Find the word "agent" in the listing below, then return every line it appears in.

START Excerpted data

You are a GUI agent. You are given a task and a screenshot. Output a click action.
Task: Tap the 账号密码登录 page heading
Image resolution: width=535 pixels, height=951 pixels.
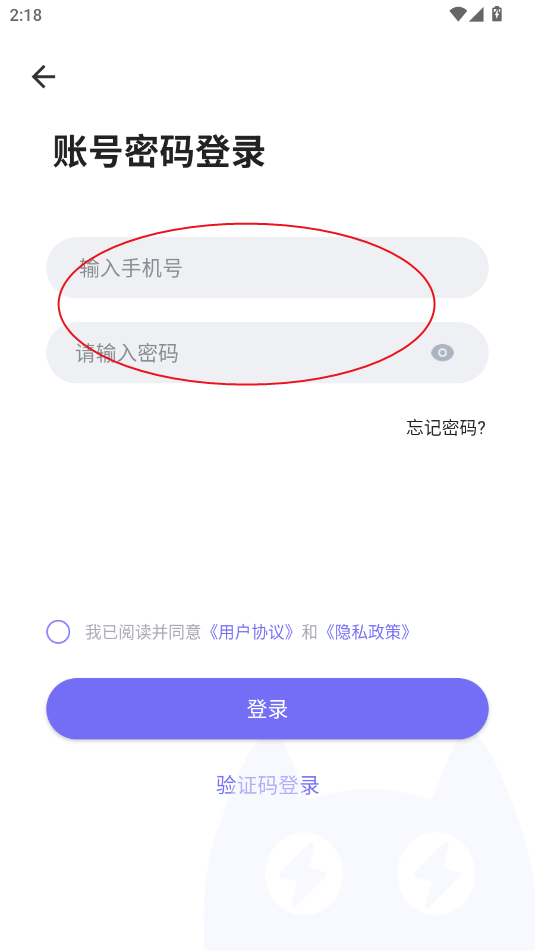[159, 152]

END Excerpted data
START Excerpted data

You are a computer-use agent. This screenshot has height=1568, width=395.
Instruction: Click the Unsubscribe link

END Excerpted data

**Response to the task:**
You are a GUI agent. You are given a task and a screenshot. Output a click action.
You are a computer-use agent. This screenshot has height=1568, width=395.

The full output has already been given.